The News Matrix: Tuesday 13 January 2015


Click to follow

MPs are chased for overpaid expenses

MPs still owe thousands of pounds in overpaid expenses to the Independent Parliamentary Standards Authority. The regulator said yesterday it was owed more than £22,000 from 38 MPs from the past year alone. It has contacted all members warning that it will start restricting access to their parliamentary payment card, if the money is not reimbursed.

Mother: police failed my murdered son

The mother of a boy murdered by a man he met online has criticised the authorities after it emerged the killer was was arrested in a rape inquiry three years earlier.

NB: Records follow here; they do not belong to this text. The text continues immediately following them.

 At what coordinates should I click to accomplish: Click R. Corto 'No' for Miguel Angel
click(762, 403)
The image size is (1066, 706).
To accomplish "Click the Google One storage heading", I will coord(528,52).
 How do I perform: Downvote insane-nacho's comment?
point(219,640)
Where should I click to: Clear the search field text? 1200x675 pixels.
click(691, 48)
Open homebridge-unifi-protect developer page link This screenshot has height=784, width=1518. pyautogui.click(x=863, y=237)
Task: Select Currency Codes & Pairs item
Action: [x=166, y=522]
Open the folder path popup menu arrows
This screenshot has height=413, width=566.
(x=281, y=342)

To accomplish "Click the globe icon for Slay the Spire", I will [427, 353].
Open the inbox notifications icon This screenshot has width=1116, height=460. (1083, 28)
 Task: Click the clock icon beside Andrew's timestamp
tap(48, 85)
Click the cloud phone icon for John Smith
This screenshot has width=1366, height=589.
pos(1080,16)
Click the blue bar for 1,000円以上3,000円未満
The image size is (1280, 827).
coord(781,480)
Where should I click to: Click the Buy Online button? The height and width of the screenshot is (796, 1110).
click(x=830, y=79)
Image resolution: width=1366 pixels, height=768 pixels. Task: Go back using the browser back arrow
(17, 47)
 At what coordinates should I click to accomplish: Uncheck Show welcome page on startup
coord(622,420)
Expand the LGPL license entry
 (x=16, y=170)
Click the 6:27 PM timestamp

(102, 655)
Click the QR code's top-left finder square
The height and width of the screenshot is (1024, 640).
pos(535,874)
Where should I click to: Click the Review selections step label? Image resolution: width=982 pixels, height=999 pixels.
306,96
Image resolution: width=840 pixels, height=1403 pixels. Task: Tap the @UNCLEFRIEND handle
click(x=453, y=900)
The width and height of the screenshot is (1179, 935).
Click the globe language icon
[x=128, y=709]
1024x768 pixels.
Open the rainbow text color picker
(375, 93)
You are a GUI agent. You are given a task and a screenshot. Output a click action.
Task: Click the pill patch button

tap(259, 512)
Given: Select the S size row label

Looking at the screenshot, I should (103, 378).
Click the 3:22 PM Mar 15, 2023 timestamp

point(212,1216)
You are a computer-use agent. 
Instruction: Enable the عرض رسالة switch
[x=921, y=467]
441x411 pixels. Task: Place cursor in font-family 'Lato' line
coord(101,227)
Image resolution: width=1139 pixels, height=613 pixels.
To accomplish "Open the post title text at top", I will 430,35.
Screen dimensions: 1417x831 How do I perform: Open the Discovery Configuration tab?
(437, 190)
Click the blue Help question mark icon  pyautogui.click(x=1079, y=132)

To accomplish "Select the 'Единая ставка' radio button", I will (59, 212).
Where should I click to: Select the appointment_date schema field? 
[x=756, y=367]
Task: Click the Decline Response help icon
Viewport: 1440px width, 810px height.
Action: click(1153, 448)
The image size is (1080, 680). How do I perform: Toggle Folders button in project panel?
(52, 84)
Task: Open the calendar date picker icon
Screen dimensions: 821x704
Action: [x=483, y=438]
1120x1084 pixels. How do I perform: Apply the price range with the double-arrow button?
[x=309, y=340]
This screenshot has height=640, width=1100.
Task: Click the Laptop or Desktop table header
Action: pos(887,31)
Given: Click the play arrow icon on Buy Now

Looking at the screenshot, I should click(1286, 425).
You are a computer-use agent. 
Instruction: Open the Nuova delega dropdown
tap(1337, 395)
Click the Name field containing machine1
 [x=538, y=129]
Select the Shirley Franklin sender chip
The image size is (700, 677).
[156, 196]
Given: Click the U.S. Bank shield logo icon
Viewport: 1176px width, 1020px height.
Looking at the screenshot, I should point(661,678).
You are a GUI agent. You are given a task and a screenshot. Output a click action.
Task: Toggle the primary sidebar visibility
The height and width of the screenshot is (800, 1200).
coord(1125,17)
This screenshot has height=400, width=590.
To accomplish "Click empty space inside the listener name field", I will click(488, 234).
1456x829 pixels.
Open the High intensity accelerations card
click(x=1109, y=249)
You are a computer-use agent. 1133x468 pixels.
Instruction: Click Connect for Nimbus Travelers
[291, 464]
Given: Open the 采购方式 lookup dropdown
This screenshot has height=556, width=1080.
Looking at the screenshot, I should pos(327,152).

Lorin LaFave contacted police with concerns about Lewis Daynes, 19, before he killed her son Breck Bednar, 14.

Castro to Maradona: I’m not dead yet

Fidel Castro has written to Diego Maradona to quash rumours of the former Communist leader’s death. The Latin American television network TeleSUR showed photos of Maradona with the letter signed by Castro. Maradona has been in Cuba filming episodes of a TV show.

Channel 4 sets new diversity targets

Programme-makers at Channel 4 must meet new diversity targets or face having their bonus payments cut. A new diversity charter has vowed to give women, black, Asian or minority ethnic (BAME) people and the disabled leading roles across all  of its programmes.

Teenagers locked in cells 23 hours a day

About a quarter of the inmates at  a young offenders’ institution  spend 23 hours a day in their cells, a report by inspectors has found. HM Prison Feltham, Middlesex, houses 240 boys aged 15 to 18. Critics said their treatment amounted to solitary confinement.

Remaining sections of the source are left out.